When my friends learned about it they all had the same question for me, ‘were you close to your uncle?’ I believe they asked me this because at times people aren’t attached to their aunt’s husband as they are to their aunt and I was not offended by it and replied that, after my aunt’s demise, it was his presence that reminded me of her and consoled that someone is there to represent her even when she is not physically among us. But, as I thought through, I realized that’s not the only reason why I adored my uncle, to say the least, he was a complete gentleman with a warm and kind smile always there, like a priceless jewel spread from ear to ear. Whenever anyone asked him how he was he had the same words like a beaded tasbeeh to his tongue, ‘Shukar hai Parwardigaar ka’. Never have I ever heard him being ungrateful or speaking of his troubles and I was always left with the thought that how could a person’s life be so calm and composed at all times.
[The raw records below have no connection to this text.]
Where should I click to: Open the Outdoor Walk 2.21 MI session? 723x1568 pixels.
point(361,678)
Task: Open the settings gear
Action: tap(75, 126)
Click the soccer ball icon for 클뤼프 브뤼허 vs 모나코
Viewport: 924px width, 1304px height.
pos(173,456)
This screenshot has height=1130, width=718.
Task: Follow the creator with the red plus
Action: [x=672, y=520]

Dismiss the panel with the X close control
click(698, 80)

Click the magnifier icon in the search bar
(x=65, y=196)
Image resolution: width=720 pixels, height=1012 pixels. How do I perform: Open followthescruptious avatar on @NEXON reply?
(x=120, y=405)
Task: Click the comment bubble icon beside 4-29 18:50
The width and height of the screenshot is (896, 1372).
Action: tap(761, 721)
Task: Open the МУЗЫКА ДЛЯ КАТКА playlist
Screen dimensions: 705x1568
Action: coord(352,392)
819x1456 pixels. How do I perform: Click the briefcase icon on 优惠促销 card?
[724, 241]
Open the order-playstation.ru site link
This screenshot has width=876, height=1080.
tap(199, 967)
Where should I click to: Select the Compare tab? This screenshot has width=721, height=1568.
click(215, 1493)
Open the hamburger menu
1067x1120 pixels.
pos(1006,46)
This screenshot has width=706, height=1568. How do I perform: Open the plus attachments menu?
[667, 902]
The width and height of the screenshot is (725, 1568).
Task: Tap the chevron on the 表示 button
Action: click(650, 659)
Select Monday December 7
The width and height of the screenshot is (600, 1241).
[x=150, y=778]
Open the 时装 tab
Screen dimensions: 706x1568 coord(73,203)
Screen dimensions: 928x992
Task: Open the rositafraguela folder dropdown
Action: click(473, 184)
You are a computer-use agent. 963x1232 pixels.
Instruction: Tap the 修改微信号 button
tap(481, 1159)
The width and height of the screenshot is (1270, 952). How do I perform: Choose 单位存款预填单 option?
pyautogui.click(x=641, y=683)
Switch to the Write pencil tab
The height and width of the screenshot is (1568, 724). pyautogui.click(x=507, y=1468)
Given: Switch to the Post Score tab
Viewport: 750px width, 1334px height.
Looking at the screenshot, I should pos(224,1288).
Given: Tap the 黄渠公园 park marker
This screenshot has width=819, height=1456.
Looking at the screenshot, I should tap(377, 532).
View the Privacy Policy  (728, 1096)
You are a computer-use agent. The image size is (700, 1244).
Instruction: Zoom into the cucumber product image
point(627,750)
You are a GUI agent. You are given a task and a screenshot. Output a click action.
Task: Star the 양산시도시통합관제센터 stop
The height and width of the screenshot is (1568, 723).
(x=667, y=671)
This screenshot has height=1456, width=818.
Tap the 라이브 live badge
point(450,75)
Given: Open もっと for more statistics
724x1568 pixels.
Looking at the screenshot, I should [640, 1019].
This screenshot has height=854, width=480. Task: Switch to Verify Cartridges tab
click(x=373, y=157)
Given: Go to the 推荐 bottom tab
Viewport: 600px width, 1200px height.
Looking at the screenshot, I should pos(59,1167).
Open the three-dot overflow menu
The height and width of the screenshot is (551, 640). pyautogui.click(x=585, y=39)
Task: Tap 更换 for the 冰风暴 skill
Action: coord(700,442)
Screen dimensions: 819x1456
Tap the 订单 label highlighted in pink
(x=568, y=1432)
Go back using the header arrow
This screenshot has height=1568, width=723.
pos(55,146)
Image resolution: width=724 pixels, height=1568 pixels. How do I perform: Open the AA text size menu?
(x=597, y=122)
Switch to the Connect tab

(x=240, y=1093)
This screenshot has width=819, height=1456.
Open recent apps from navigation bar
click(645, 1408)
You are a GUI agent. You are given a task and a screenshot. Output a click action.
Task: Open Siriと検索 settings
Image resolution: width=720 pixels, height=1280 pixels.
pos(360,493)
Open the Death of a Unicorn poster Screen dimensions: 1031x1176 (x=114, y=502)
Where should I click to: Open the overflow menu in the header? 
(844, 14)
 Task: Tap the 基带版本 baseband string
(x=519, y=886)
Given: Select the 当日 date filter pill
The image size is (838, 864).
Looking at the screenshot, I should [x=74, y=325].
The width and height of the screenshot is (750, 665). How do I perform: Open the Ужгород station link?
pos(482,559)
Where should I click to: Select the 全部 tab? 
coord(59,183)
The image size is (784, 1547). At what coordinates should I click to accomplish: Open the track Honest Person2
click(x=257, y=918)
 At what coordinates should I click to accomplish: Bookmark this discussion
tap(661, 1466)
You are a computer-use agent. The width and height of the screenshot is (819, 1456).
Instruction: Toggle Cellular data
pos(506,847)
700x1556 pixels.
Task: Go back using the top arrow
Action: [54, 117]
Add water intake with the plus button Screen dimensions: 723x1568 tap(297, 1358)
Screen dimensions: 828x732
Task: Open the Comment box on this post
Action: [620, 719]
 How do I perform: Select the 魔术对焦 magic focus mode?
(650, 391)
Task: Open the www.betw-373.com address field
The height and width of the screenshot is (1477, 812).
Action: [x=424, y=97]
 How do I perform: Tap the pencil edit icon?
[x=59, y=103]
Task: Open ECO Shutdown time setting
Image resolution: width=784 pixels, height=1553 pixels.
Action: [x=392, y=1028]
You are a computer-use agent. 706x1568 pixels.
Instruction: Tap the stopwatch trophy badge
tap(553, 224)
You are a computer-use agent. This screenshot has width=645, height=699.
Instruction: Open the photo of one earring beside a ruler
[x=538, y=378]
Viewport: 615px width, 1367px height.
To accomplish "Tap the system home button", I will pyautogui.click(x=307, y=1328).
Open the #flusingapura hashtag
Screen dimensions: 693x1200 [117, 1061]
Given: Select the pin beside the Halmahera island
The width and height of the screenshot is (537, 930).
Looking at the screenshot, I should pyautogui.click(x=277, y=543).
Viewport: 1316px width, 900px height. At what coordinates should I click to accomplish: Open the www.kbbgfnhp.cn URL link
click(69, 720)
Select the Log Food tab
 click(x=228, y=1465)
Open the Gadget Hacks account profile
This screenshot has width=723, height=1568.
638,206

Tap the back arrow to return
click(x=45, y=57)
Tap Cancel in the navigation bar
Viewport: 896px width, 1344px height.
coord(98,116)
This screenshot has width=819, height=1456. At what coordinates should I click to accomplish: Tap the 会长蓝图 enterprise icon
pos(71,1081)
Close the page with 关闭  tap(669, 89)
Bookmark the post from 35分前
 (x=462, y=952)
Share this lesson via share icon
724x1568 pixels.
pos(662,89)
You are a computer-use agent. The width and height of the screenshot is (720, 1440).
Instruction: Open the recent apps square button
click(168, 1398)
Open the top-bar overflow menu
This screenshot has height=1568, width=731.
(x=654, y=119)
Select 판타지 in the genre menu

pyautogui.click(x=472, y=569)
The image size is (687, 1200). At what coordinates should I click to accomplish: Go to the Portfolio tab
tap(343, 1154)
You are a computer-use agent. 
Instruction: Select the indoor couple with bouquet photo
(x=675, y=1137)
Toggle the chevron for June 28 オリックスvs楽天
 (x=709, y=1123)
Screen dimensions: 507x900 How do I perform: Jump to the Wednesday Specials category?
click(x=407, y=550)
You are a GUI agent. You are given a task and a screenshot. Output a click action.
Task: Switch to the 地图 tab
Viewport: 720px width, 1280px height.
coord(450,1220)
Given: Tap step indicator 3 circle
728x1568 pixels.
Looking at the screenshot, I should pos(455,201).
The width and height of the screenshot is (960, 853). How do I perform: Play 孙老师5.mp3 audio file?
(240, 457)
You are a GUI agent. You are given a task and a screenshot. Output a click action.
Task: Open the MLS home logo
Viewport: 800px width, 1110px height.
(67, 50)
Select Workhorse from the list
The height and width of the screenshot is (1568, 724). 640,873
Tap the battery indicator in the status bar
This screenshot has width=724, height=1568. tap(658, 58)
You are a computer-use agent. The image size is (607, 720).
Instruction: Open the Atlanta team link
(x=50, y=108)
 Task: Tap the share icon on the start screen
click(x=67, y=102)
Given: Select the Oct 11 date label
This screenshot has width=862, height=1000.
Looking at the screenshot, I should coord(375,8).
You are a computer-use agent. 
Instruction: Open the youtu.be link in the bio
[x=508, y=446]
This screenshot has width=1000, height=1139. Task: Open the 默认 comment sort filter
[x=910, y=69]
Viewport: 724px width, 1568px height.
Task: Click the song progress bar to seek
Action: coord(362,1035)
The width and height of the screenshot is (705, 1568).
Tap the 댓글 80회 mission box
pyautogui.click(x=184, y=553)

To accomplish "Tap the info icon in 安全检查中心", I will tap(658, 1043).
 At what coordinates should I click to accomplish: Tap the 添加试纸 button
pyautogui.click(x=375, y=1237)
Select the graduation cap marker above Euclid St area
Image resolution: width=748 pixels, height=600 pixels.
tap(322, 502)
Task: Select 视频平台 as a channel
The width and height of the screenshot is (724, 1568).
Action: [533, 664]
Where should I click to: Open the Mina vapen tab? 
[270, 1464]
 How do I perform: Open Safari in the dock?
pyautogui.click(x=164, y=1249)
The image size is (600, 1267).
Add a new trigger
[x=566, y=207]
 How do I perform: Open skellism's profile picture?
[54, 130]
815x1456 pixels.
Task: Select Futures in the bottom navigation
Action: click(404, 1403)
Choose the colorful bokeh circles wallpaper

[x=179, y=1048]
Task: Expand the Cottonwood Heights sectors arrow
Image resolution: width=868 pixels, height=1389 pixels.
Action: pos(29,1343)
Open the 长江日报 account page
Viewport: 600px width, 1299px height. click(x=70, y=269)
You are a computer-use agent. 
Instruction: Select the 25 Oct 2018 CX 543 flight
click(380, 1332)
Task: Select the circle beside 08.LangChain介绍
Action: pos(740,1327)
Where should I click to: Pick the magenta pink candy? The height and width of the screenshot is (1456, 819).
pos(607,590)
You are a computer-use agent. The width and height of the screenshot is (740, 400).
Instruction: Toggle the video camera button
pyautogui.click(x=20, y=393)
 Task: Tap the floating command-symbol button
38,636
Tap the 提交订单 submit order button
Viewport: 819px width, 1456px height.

Never have I ever heard him being loud, or being irritated by someone, his nature becoming so difficult for me to understand that why does he never get angry on us being unruly, like other elders do?

While leaving the premises of the Masjid after giving condolences, an aunty asked me about who passed away and I said Saifuddin Cyclewala, but she couldn’t recall so I said, ‘do you know Mexico dry cleaners?’ And she immediately realized who I spoke of, and this isn’t the first time I’ve experienced explaining my Phuppa to anyone, most people know him by that in Sadar because he was so dedicated to his work, but to what degree, that I learnt it on the day of his demise. My cousin told me that he took the expensive and sensitive clothes that came for dry cleaning to home and would wash by himself in this harsh and cold weather, and I was awestruck, a man in his 80s, facing so many issues with illness could be so thoughtful for his customers.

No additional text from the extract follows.